- Genre: Children's, Drama, Fantasy
- Created by: William Mayne
- Developed by: BBC
- Starring: Chris Downs Paul Nicholls Bryan Dick
- Theme music composer: Ilona Sekacz
- Country of origin: United Kingdom
- Original language: English
- No. of episodes: 5

Production
- Production location: North Yorkshire
- Running time: 25 minutes

Original release
- Network: BBC One
- Release: 23 February – 23 March 1994

= Earthfasts (TV series) =

Earthfasts is a BBC children's drama series based upon the 1966 book of the same title by William Mayne. It was filmed on location in Richmond and Wensleydale, North Yorkshire, and was aired in 1994.

==Plot summary==
Schoolboys Keith and David (Chris Downs & Paul Nicholls) hear drumming under the hill on the moor near their homes, and set out to investigate. The hillside unexpectedly opens and Nellie Jack John (Bryan Dick), a drummer boy from the 18th century marches into the 20th. Bewildered and lost in a strange world, he decides to go back home.

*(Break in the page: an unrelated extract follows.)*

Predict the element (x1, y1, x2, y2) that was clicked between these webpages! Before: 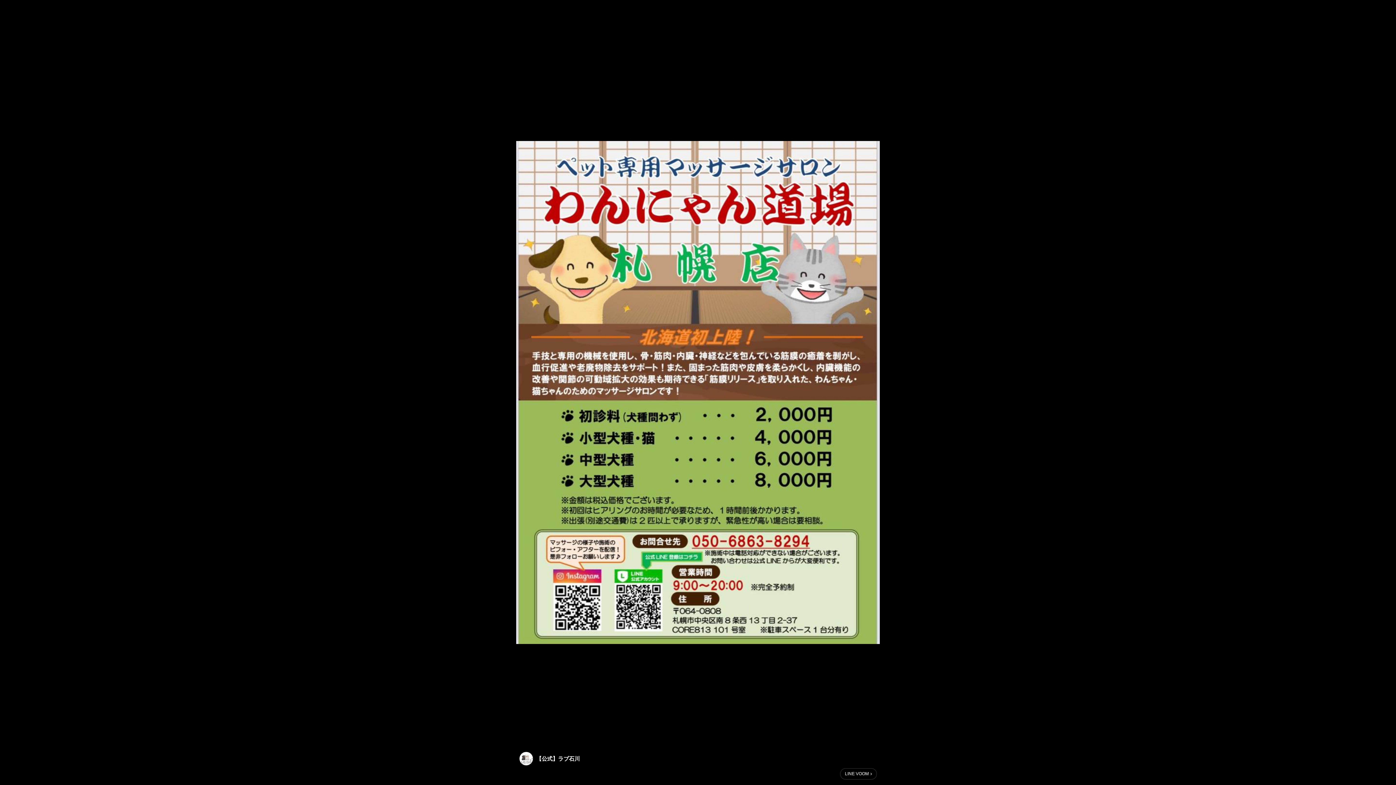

David discovers that the candle the drummer boy left behind gives off cold rather than heat and does not burn down. Other strange things are happening – standing stones are moving on the moors, the ground is shaking and all the pigs have disappeared.

Obsessed by the candle, David heads underground and does not return. Keith searches for his friend. There is a strange encounter with ghostly warriors.